* WHAT TO WORK ON *
How many lines in the items below contain the string "width", counting only matches with the same capitalization? Reply with the number alone.

* SOURCE MATERIAL *

++++

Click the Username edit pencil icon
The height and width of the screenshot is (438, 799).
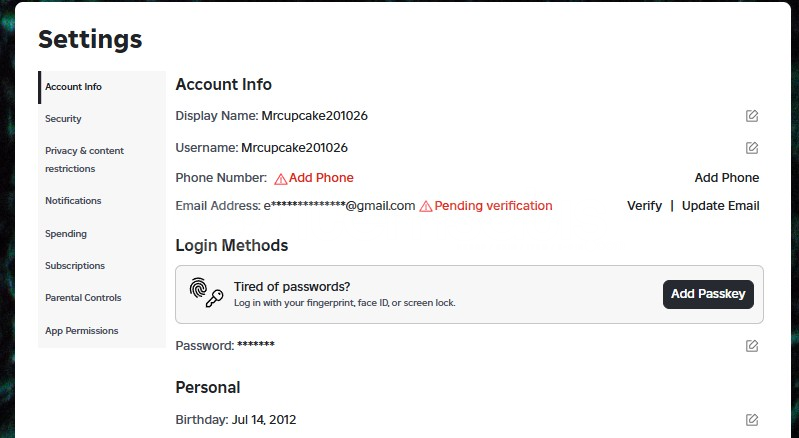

++++

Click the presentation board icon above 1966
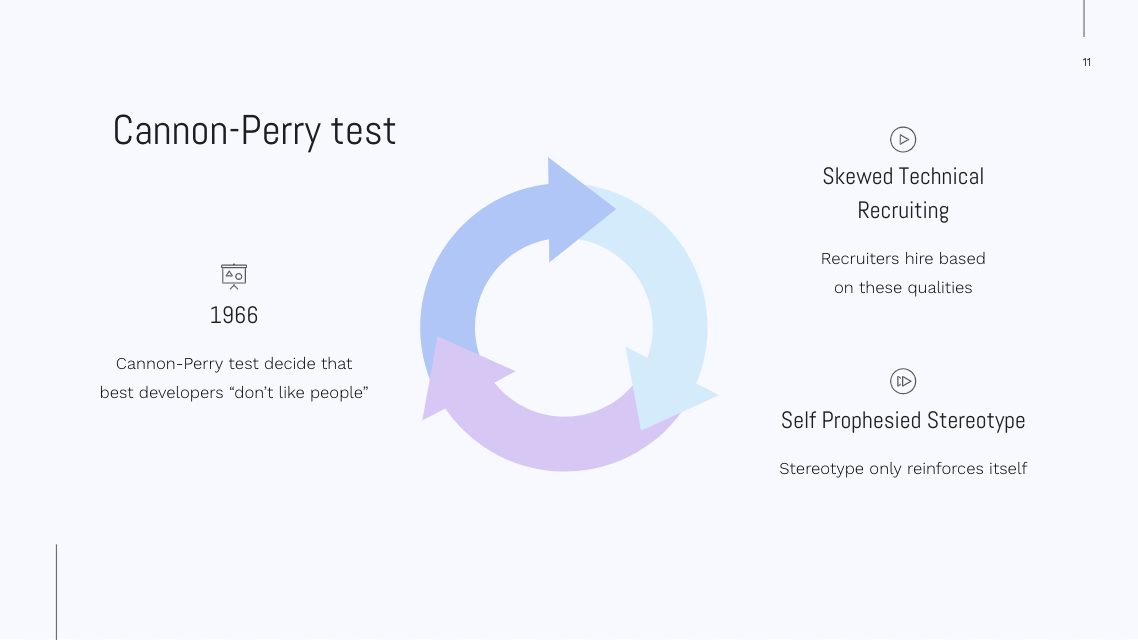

++++

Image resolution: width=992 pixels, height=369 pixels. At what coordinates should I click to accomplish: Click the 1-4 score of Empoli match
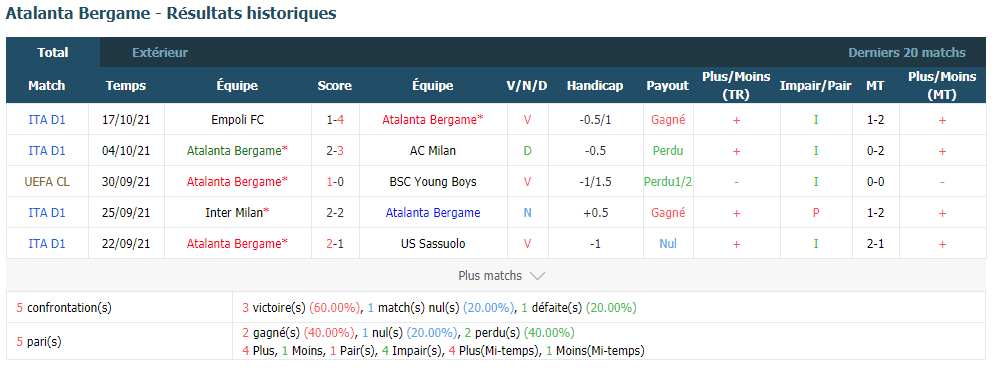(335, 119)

++++

* COMPLETE OUTPUT *
2